_Assigned task_
When you write out the listing, keep every character and omit the pictures.

_Data to use_
^^^^

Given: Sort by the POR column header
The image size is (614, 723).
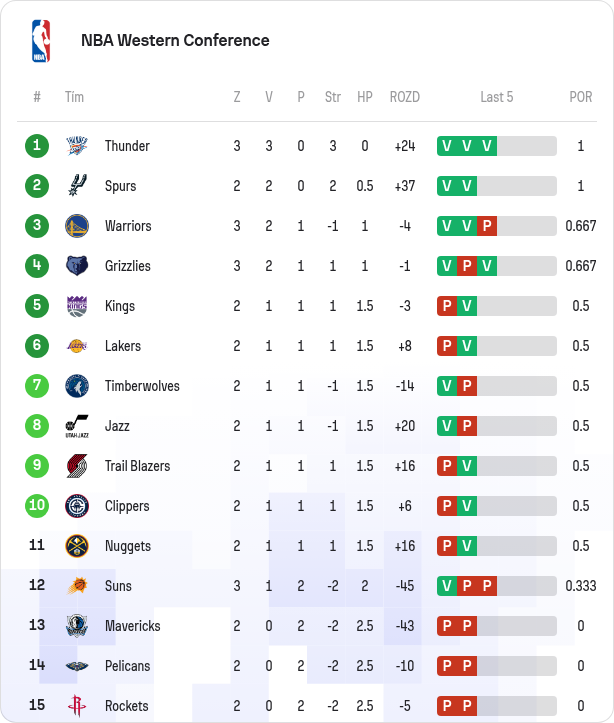Looking at the screenshot, I should click(x=581, y=97).
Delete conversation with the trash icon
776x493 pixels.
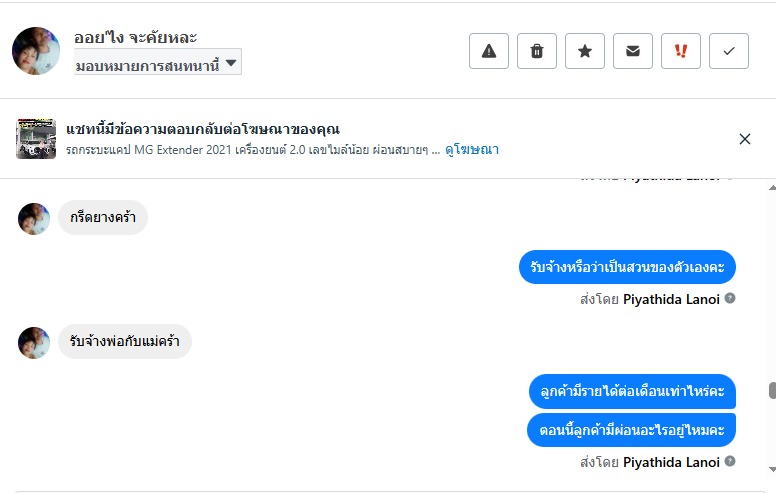click(537, 51)
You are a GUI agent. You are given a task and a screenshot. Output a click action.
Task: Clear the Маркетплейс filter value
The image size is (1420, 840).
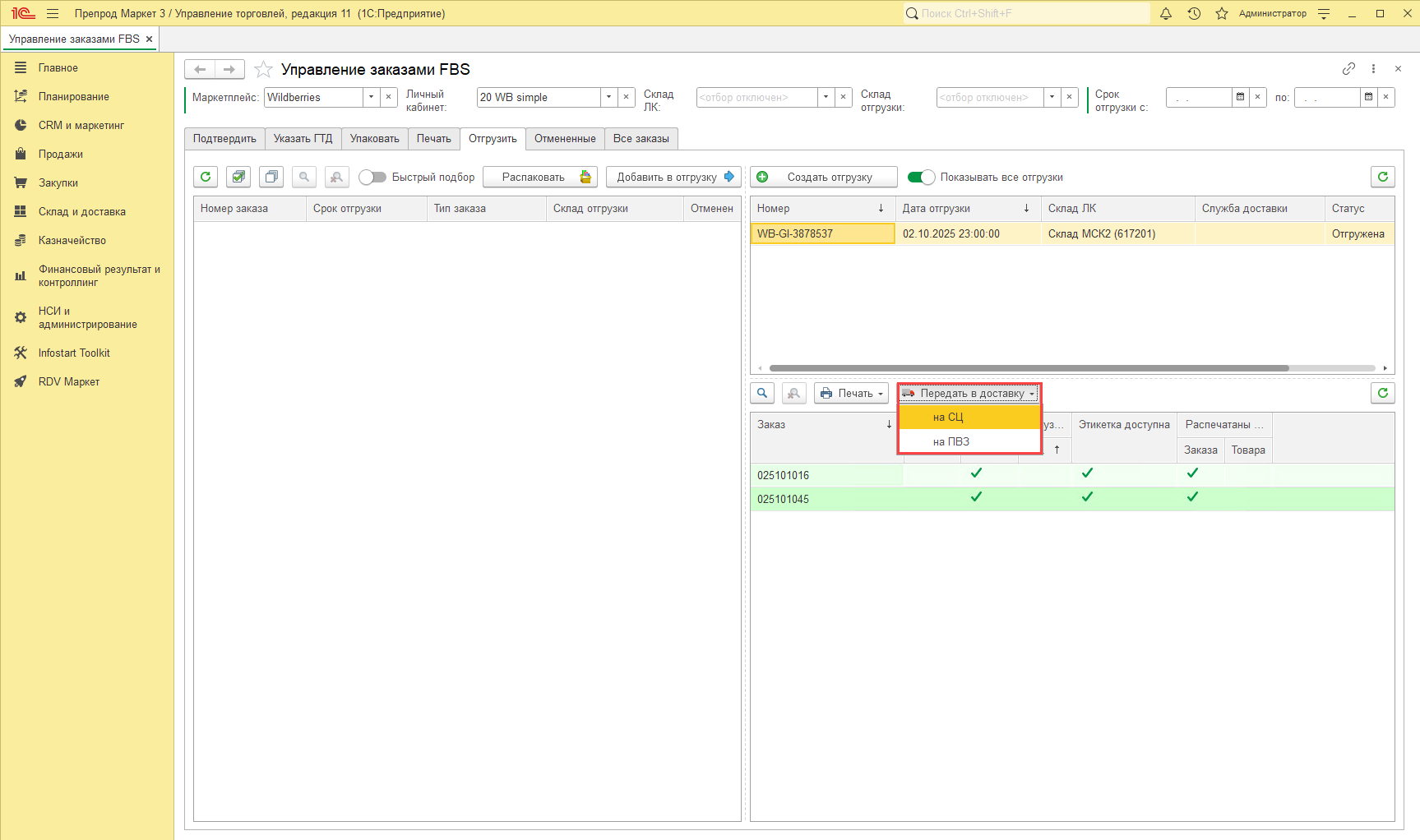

^^^^

_Answer space_
Given: Sort by the POR column header
The image size is (614, 723).
Looking at the screenshot, I should click(x=581, y=97).
Delete conversation with the trash icon
776x493 pixels.
click(537, 51)
You are a GUI agent. You are given a task and a screenshot. Output a click action.
Task: Clear the Маркетплейс filter value
The image size is (1420, 840).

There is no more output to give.